Never Stop Worrying
The averages have moved within 5% of the January highs, helped by Federal Reserve Chairman Ben Bernanke’s assurances that short-term interest rates are not headed higher anytime soon. With fourth-quarter earnings season drawing to a close, near-term trading will be dominated by news regarding the economy, inflation, and interest rates. Subscribers should hold 20% to 25% of equity portfolios in a short-term bond fund.
With Bernanke’s latest reiteration that economic conditions are likely to warrant “exceptionally low” short-term interest rates for an extended period, financials and other rate-sensitive stocks rallied. Some analysts argue that investors should stop worrying about rising interest rates, as the Fed is unlikely to tighten with unemployment so high and inflation so low.
The Fed expects the U.S. economy to grow 3.0% to 3.5% in 2010 and 3.5% to 4.5% in 2011 — not fast enough to bring a sharp drop in the unemployment rate from today’s 9.7%. Meanwhile, U.S. consumer prices are barely rising. In fact, consumer prices fell 0.1% in January excluding food and energy, the first drop in so-called core prices since 1982.
While a rate-hike campaign from the Fed seems unlikely in the near term, investors should never stop worrying about interest rates. The Fed has announced plans to stop buying Treasury bonds and mortgage-backed securities this year, and many worry that long-term bond yields will jump without the Fed’s support.
Because long-term bonds represent competition for money that might otherwise go into stocks, a jump in bond yields could put pressure on the price/earnings ratios investors are willing to pay for stocks. Indeed, the low level of bond yields relative to P/E ratios is among the most convincing arguments on the bullish side.
Some simpletons argue that stocks are overvalued because the official trailing P/E of the S&P 500 Index is more than 21 — far above historical norms. But the median P/E of S&P 500 stocks is about 16, below the norm of 18 since 1990. Based on current-year expected earnings, the median P/E is about 15.

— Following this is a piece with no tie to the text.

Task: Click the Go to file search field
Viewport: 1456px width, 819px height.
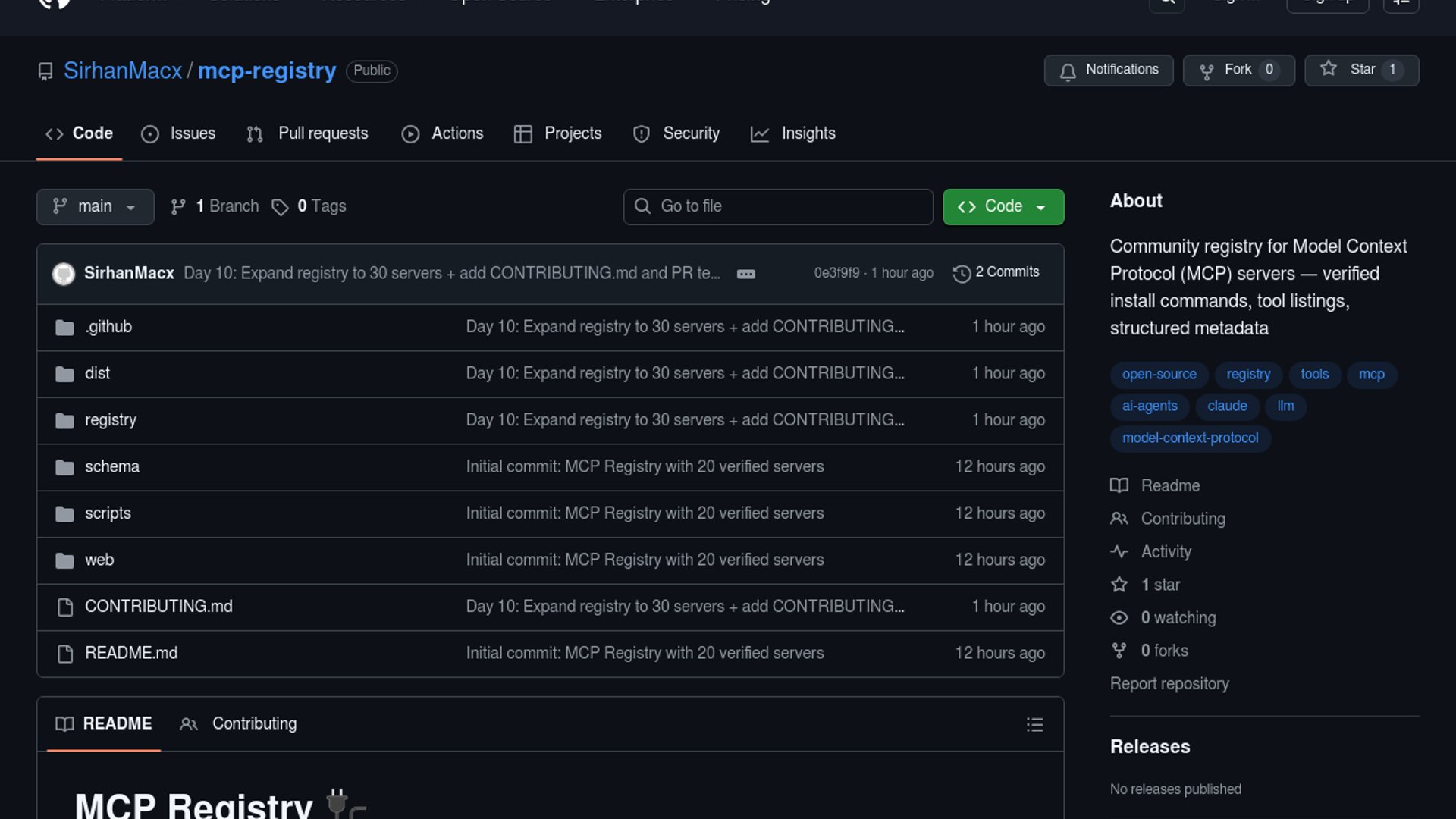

For now, subscribers should hold 20% to 25% of equity portfolios in a short-term bond fund and look for buying and selling opportunities one stock at a time. A move in 10-year Treasury bond yields above the June high near 4% would be a negative development, while a move above the January highs in the Industrials and Transports would bode well for near-term trading. For new buying, Raytheon ($56; RTN) seems particularly timely.